Em outros casos, a publicidade é mais direcionada. Apps como Instagram e Facebook são notórios por coletar uma diversidade grande de dados dos usuários para formar um perfil detalhado de consumidores. Então, eles permitem que as empresas contratantes “dispararem” anúncios mais específicos e relevantes no feed do aplicativo, de maneira mais natural.
Vendas de dados e perigos dos anúncios
A coleta de dados digitais necessária para o direcionamento de anúncios é um dos grandes motivos que explicam a inferioridade de uma VPN grátis versus VPN paga.
Cada empresa tem termos específicos de coleta de dados, nem sempre muito claros. Muitas vezes, a coleta depende de rastreadores bastante invasivos e pode vender os perfis de clientes de maneira indiscriminada. Outras empresas vendem espaço em sua interface para anunciantes suspeitos, que podem colocar links danosos no banner clicável, gerando prejuízos aos usuários que clicarem (são os chamados malwares).
Em aplicativos de segurança digital, como VPNs e antivírus, isso é especialmente nocivo. Afinal de contas, o objetivo desses programas é justamente resguardar a privacidade online – ameaçada com a venda de dados a terceiros.
Portanto, é recomendável gastar tempo lendo atentamente os termos e condições de privacidade ao menos desses aplicativos antes de decidir baixar ou não. A alternativa é investir numa assinatura de um programa que não dependa da venda de dados dos usuários para prestar serviços com confiança.
Gamificação
Outra abordagem menos danosa à privacidade virtual, mas mais manipuladora é a “gamificação” dos aplicativos. Os jogos de celular trazem grandes exemplos dessa mecânica: gastar dinheiro é uma forma de obter itens mais potentes ou personagens exclusivos. Portanto, cria-se a ideia na mente do jogador de que gastar dinheiro o fará se divertir mais ao usar o programa.
Além dos jogos online, aplicativos de namoro também são famosos por “gamificar” a experiência do usuário. A famosa mecânica do Tinder de deslizar as opções de pretendentes para os lados e eventualmente obter uma recompensa (o “match”) é um recurso desse tipo. Isso torna a experiência de procurar conhecer alguém interessante muito mais divertida e leve. Além disso, o Tinder atrela mais funções nesse “jogo” mediante pagamento.
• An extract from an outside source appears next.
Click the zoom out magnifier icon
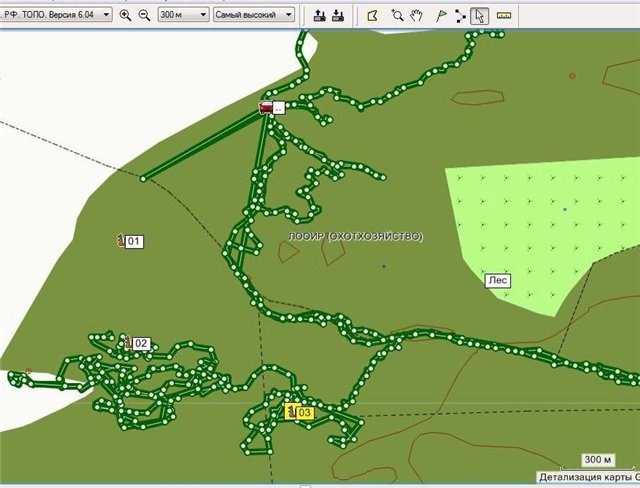The height and width of the screenshot is (488, 640). 144,15
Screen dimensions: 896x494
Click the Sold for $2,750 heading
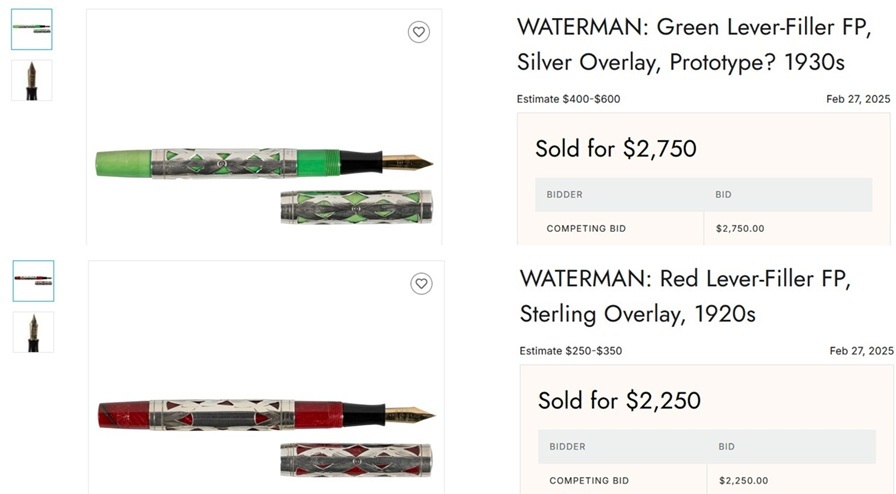tap(616, 149)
Há também abordagens mistas da gamificação com a publicidade. O famoso aplicativo educacional Duolingo é um exemplo disso, integrando aplicativos de vídeo à sua dinâmica. O engajamento com os vídeos, assistindo-os sem pular, traz recompensas no percurso de aprendizado no aplicativo.
A alternativa para não ter de assistir aos anúncios no Duolingo é bancar uma assinatura mensal. Por oferecer um formato gratuito, mas que pode ser aprimorado com pagamentos, esses aplicativos são apelidados como apps freemium (uma soma de “free”, “grátis” em inglês, com “premium”).
Conclusão
Os modelos grátis e freemium são fatos incontornáveis da economia digital atual. Nesse contexto, a transparência e a integridade de cada empresa determinarão se os aplicativos são nocivos ou não.
Como usuário de aplicativos, é muito importante ler atentamente os termos de privacidade de cada empresa antes de optar pelo download. Significa sacrificar a praticidade de conseguir um serviço novo pela loja de aplicativos instantaneamente, mas por um bem maior.